During the Finance Committee confirmation hearing on the Medicare trustees just concluded, Sen. Roberts noted that the Committee was not considering the nomination of Dr. Donald Berwick to head the Centers for Medicare and Medicaid Services (CMS) – the position and the agency that actually implements the program the Medicare trustees oversee. While Sen. Roberts acknowledged that Chairman Baucus has said he will hold a hearing with Dr. Berwick at some point, he also made the trenchant observation that testimony on a discrete hearing topic (e.g., accountable care organizations) is NOT an adequate substitute to a confirmation hearing, where the full range of a nominee’s experiences and views – including views on how Dr. Berwick plans to implement the 2,700 page health care law – can be examined.
Although Chairman Baucus stated his desire to have Dr. Berwick appear before the Committee at some point, he once again gave no indication as to when that might occur. He did however state his desire to move “expeditiously” in confirming the Medicare trustees, as none had been in place since the 2007 trustees report. To that end, Medicare has been without a Senate-confirmed Administrator since 2006 – yet Chairman Baucus did not indicate when he intends to move on Dr. Berwick’s still pending nomination by holding a confirmation hearing, or whether he will do so “expeditiously.”
As the Senate continues to debate a small business bill, I wanted to highlight this Bloomberg story indicating that small businesses have not embraced the tax credits created in the new health care law. The quotes from brokers across the country speak for themselves:
James Stenger, director of business development for BenefitMall: “The reality is it doesn’t meet the hype…It’s had very little traction so far…The impact is a lot less than the crafters of this provision thought it would be, at least in New Jersey.”
Russ Childers, a broker in Americus, Georgia: “The income [cut-off for credit eligibility] hurts the worst…It fell short of what was needed to help businesses.”
Steven Selinsky, incoming president of the National Association of Health Underwriters: “It’s just not doing what we had hoped.”
Todd Page, vice president of sales at JLBG Health in Warrenville, Illinois: “We’ve really wanted it to work, because we’d sell more,” said “It just hasn’t worked out, and most firms have been disappointed.”
Thomas Harte, president of Landmark Benefits Inc: “We’re not seeing more people becoming insured as a result of a subsidy coming their way.”

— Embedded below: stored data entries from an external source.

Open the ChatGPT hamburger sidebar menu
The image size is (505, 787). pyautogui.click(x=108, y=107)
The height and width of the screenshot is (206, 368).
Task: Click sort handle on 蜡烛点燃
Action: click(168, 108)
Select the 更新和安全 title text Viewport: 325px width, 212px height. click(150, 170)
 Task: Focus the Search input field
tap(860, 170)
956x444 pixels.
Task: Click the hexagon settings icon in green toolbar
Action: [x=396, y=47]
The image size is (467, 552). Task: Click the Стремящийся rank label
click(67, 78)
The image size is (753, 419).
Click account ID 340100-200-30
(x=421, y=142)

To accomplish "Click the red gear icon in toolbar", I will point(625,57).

While many small businesses will not be eligible for the tax credits created under the law, they will all pay higher taxes as a result of the measure – taxes and higher premiums for those who buy health insurance, higher taxes on investment income and capital gains, and a 1099 reporting requirement that the National Taxpayer Advocate estimated will affect 40 million businesses – ten times the number of firms the Administration asserts will benefit from small business tax credits. To many struggling small firms, this combination of burdensome new regulations, higher taxes, and an ineffective tax credit represents the furthest thing from health care “reform.”